■ **Task objective**
Convert everything in the listing from the line containing "Where should I click to: Open the Brush" down to the line containing "Action: tap(1420, 740)", both included, into a JSON list of strings with one string per line and no blank lines.

(Records for locating displayed items)
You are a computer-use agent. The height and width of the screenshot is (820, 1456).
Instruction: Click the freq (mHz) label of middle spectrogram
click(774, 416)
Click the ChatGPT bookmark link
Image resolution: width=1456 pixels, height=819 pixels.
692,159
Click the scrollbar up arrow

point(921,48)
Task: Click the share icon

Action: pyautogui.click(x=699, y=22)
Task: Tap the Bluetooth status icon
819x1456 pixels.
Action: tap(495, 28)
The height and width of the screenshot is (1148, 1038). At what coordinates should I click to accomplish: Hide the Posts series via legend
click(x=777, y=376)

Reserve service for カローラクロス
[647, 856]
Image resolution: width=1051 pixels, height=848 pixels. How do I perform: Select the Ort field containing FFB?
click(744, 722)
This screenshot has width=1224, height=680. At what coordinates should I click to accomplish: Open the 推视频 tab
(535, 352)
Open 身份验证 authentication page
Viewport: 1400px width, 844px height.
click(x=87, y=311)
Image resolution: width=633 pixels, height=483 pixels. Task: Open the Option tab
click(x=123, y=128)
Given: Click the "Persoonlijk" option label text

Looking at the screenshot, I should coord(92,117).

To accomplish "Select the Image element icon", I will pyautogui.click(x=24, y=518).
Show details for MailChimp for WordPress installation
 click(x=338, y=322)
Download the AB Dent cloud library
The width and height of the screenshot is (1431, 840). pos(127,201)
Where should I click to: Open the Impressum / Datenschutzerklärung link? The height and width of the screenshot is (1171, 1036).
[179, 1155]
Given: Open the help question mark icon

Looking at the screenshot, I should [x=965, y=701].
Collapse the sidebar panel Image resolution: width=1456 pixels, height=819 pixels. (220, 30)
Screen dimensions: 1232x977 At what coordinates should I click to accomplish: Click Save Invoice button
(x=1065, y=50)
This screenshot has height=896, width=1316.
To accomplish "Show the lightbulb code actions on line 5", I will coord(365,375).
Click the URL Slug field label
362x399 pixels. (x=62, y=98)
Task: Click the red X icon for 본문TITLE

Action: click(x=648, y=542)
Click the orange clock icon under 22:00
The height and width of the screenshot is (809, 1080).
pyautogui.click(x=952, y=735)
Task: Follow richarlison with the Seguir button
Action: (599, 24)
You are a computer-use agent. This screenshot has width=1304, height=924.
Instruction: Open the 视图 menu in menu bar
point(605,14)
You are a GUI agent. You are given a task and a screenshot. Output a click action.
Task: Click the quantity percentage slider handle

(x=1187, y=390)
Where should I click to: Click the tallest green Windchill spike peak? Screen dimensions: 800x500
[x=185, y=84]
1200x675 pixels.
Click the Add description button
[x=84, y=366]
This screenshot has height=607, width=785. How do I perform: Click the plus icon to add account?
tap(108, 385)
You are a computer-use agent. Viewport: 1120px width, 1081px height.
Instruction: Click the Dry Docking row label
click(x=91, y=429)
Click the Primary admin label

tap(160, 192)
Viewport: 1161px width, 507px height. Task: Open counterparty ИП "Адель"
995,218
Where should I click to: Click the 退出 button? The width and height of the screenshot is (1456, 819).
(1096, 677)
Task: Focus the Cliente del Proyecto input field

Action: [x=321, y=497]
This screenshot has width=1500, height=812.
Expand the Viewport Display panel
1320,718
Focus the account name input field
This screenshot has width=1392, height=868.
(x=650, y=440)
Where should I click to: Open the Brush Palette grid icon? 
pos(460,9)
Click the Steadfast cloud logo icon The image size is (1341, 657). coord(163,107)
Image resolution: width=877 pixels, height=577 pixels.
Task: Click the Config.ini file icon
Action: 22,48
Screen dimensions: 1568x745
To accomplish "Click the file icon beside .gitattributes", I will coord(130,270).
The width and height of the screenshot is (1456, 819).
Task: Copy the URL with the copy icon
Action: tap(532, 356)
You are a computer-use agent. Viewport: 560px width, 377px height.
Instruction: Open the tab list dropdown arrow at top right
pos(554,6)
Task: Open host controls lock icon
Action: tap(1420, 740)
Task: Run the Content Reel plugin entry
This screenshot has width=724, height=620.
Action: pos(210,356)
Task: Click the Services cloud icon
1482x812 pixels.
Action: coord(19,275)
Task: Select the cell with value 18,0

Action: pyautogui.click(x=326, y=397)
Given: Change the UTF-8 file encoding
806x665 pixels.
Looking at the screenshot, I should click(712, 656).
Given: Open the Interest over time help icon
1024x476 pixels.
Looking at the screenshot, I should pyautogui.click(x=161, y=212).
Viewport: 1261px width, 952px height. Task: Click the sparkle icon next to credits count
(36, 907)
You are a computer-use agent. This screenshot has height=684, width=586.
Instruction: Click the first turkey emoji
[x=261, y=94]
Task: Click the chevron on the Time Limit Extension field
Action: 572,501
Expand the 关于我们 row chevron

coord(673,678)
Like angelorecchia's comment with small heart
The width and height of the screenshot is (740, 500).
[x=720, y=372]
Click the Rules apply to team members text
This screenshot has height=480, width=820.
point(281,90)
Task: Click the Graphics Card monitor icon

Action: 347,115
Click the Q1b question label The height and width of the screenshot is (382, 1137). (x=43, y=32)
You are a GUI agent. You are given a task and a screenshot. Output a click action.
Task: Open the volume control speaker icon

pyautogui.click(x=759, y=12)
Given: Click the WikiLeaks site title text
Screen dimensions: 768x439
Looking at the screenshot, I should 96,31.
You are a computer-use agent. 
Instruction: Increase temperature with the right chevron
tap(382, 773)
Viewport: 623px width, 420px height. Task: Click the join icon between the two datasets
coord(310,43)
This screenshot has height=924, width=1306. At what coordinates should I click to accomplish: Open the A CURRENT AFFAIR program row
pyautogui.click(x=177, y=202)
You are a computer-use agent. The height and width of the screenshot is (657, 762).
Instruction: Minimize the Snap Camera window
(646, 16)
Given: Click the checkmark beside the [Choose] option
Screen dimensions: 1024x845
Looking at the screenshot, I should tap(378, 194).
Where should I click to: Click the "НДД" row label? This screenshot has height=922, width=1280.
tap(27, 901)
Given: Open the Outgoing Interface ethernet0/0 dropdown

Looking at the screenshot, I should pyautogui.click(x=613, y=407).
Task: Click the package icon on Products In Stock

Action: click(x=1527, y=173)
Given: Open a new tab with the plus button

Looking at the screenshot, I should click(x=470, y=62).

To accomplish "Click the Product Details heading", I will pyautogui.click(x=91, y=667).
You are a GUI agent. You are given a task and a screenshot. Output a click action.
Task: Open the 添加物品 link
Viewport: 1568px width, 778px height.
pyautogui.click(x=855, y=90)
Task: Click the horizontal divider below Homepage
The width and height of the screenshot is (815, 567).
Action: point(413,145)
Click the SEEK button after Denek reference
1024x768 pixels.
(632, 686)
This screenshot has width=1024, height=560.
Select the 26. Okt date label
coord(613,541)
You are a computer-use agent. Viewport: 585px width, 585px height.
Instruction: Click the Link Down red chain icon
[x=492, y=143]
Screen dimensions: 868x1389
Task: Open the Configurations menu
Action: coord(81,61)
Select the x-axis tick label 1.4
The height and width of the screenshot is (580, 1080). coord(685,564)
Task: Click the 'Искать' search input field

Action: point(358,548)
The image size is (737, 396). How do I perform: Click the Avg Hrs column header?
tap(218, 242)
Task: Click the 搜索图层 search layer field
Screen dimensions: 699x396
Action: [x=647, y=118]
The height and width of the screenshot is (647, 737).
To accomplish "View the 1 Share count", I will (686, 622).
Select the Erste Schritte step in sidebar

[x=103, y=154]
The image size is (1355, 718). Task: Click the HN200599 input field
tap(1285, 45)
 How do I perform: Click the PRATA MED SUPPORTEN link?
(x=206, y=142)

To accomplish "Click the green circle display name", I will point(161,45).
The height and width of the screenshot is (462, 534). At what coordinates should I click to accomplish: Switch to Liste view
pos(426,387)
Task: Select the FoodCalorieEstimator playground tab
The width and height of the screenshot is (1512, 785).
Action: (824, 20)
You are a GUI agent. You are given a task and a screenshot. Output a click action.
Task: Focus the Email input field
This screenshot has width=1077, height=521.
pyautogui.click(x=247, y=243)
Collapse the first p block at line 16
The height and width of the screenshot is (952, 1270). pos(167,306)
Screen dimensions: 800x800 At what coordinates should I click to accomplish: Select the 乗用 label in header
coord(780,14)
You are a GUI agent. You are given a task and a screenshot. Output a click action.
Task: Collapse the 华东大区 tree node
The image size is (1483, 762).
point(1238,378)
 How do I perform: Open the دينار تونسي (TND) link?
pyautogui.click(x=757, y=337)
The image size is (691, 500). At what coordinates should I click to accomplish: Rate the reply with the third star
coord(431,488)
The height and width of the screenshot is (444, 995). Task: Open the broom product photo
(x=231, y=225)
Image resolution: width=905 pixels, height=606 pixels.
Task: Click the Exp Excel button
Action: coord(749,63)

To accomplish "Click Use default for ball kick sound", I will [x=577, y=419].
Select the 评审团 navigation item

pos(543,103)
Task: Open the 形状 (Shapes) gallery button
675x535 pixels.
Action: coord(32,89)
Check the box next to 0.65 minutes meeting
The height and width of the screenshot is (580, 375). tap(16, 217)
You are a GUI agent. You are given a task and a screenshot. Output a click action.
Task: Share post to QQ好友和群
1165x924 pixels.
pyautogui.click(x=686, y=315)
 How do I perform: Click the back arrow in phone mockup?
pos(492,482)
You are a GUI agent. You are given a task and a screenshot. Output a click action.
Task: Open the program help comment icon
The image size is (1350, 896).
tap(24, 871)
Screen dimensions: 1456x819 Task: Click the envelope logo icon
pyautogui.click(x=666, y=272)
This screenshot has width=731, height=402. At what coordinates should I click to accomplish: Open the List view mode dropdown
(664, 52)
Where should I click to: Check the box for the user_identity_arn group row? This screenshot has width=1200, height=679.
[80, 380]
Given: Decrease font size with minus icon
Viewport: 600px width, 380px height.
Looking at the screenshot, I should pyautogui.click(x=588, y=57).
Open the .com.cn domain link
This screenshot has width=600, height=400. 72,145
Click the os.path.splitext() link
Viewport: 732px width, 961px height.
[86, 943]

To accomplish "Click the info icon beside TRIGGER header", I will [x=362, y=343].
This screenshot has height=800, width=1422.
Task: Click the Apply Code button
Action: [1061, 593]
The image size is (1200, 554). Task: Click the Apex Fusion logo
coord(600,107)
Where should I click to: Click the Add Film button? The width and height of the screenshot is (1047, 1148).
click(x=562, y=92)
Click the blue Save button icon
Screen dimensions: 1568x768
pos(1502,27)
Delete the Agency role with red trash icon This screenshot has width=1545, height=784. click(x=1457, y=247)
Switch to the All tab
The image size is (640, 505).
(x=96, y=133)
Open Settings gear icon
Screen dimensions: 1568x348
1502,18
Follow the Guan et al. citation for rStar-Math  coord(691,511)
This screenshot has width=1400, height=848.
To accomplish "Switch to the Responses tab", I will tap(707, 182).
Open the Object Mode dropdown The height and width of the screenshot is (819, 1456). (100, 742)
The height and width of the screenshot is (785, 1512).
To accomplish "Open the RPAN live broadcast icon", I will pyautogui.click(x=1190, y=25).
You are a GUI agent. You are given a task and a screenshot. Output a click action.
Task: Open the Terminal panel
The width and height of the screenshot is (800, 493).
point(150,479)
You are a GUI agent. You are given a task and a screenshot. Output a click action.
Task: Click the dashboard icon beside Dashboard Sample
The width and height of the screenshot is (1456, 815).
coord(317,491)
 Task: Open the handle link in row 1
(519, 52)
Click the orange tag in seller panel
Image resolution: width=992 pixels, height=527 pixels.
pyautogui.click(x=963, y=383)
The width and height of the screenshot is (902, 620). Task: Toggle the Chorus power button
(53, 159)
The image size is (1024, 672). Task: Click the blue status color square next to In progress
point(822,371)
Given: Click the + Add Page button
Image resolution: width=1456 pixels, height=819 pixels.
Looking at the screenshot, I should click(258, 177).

■ **Complete response**
[
  "Where should I click to: Open the Brush Palette grid icon? ",
  "pos(460,9)",
  "Click the Steadfast cloud logo icon The image size is (1341, 657). coord(163,107)",
  "Image resolution: width=877 pixels, height=577 pixels.",
  "Task: Click the Config.ini file icon",
  "Action: 22,48",
  "Screen dimensions: 1568x745",
  "To accomplish \"Click the file icon beside .gitattributes\", I will coord(130,270).",
  "The width and height of the screenshot is (1456, 819).",
  "Task: Copy the URL with the copy icon",
  "Action: tap(532, 356)",
  "You are a computer-use agent. Viewport: 560px width, 377px height.",
  "Instruction: Open the tab list dropdown arrow at top right",
  "pos(554,6)",
  "Task: Open host controls lock icon",
  "Action: tap(1420, 740)"
]